* Exercise aim *
Reproduce the lines starting at the one containing "Double-check the Komputer" and ending at the one containing "point(131,25)", keeping both of those lines.

* Data supplied *
==========
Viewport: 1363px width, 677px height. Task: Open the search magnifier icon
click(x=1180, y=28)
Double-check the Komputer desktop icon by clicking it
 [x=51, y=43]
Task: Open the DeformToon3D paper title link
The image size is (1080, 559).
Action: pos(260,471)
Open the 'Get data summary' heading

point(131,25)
==========
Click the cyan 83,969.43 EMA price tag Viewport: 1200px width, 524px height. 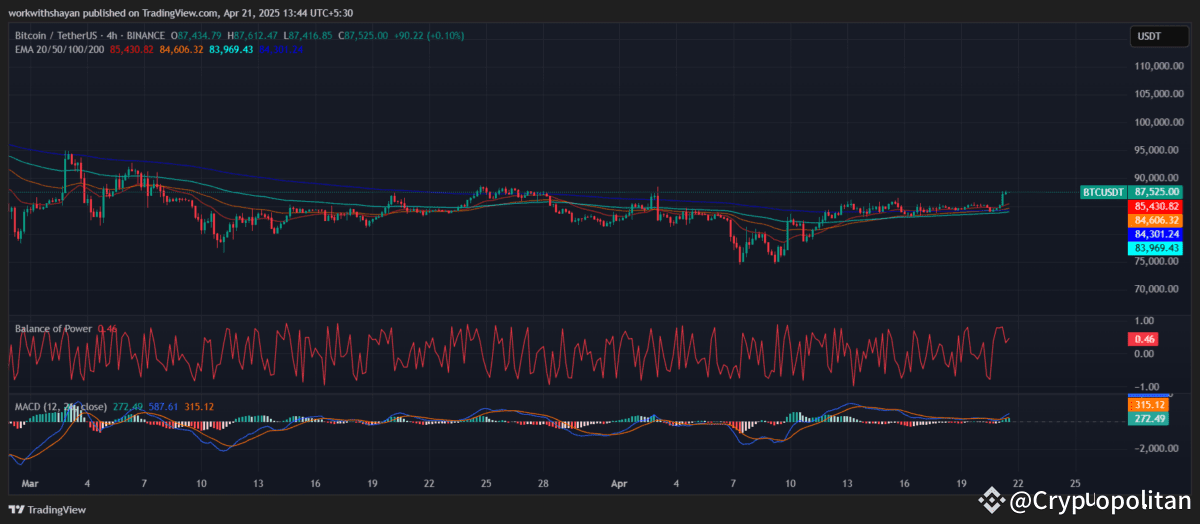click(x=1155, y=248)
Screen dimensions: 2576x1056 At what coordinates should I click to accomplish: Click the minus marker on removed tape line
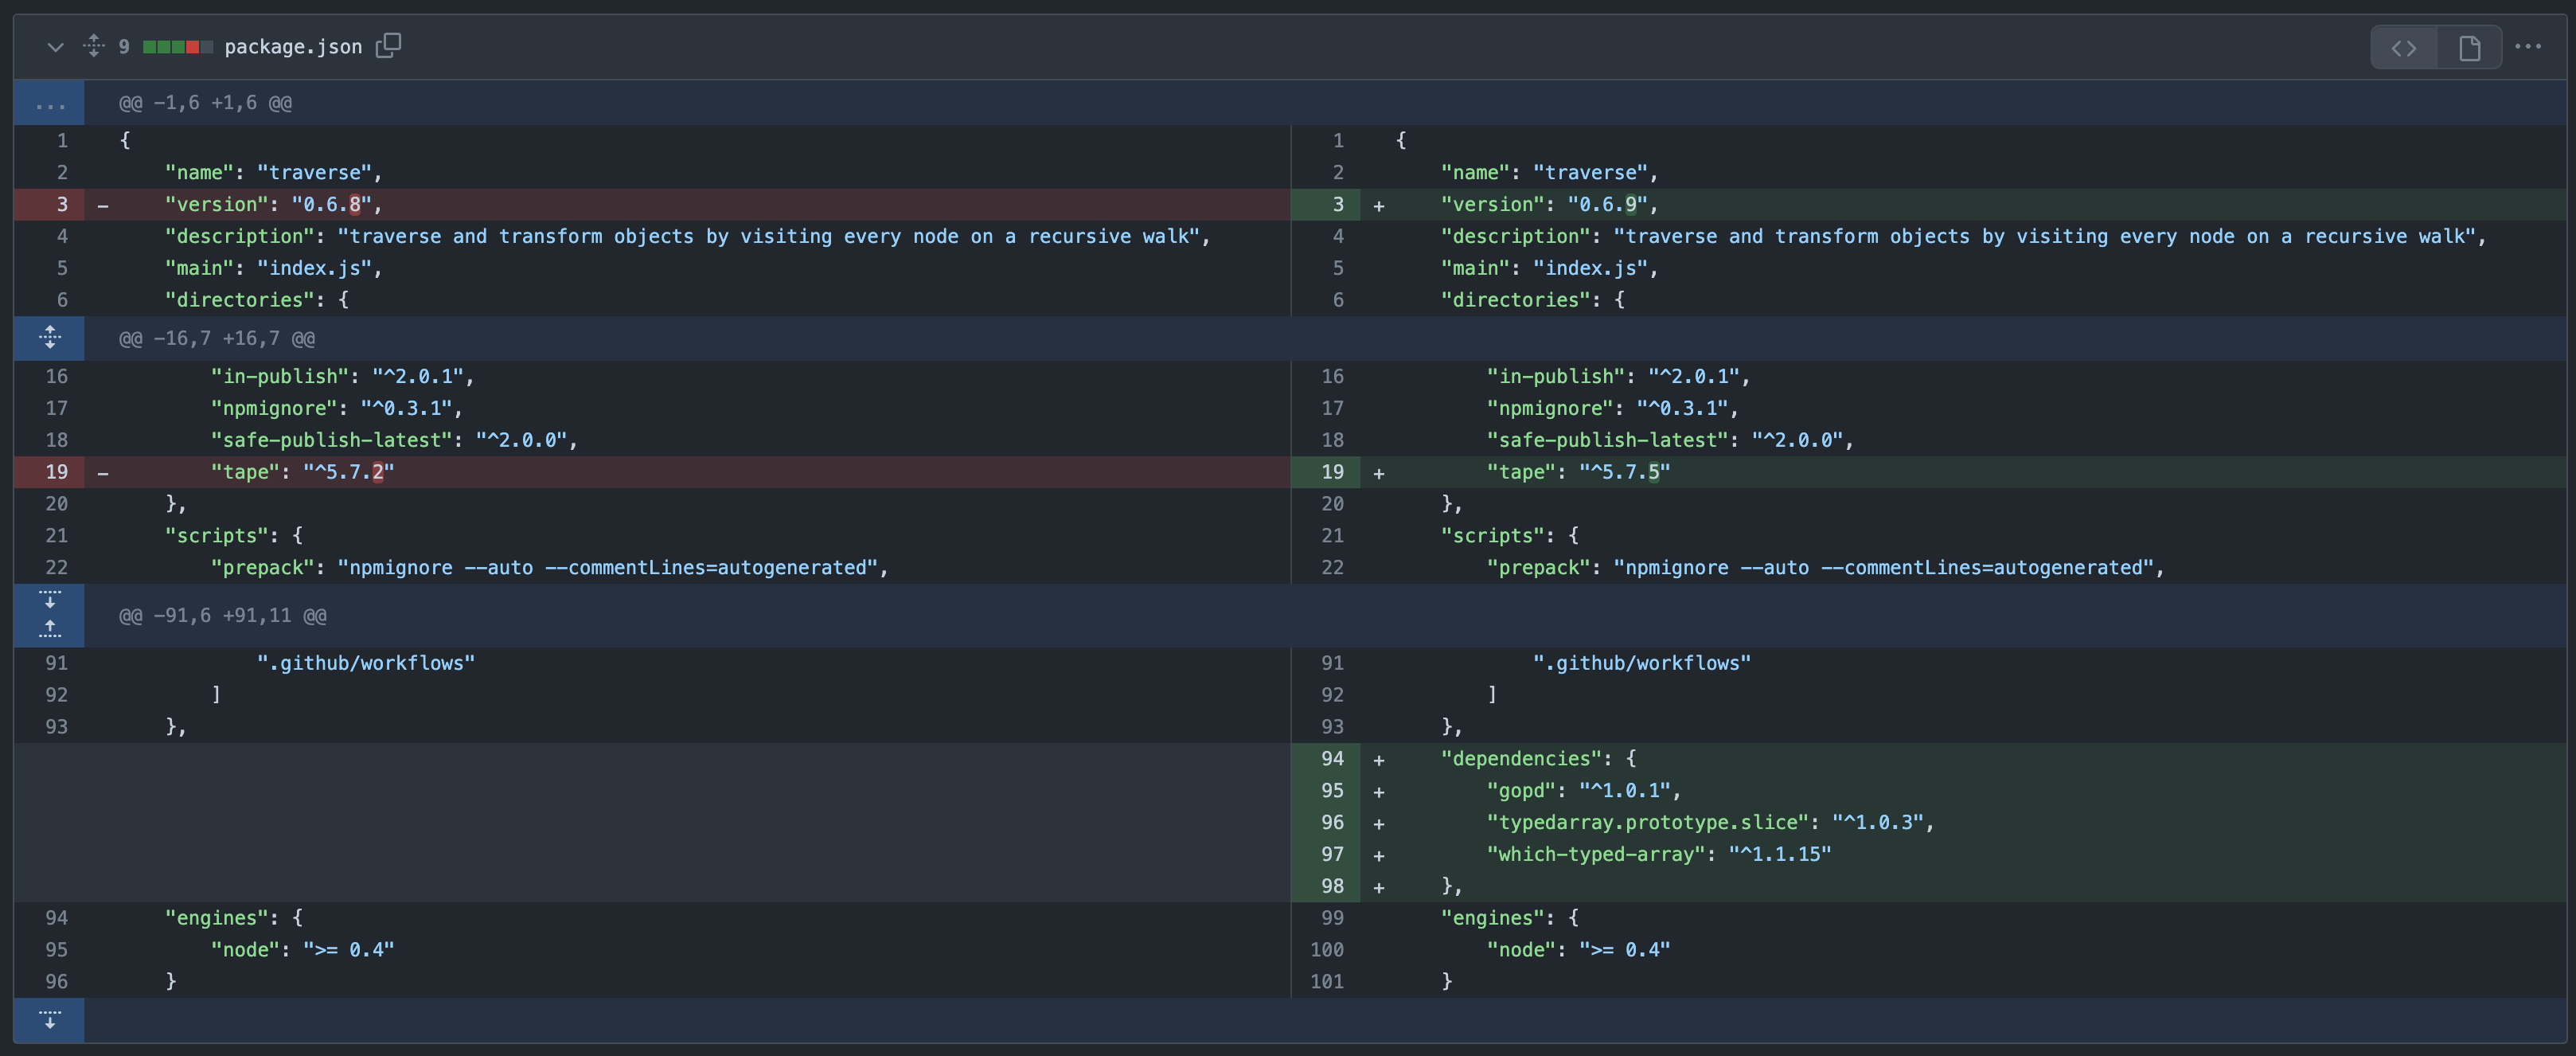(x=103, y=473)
==========
* Result for this task *
Double-check the Komputer desktop icon by clicking it
 [x=51, y=43]
Task: Open the DeformToon3D paper title link
The image size is (1080, 559).
Action: pos(260,471)
Open the 'Get data summary' heading

point(131,25)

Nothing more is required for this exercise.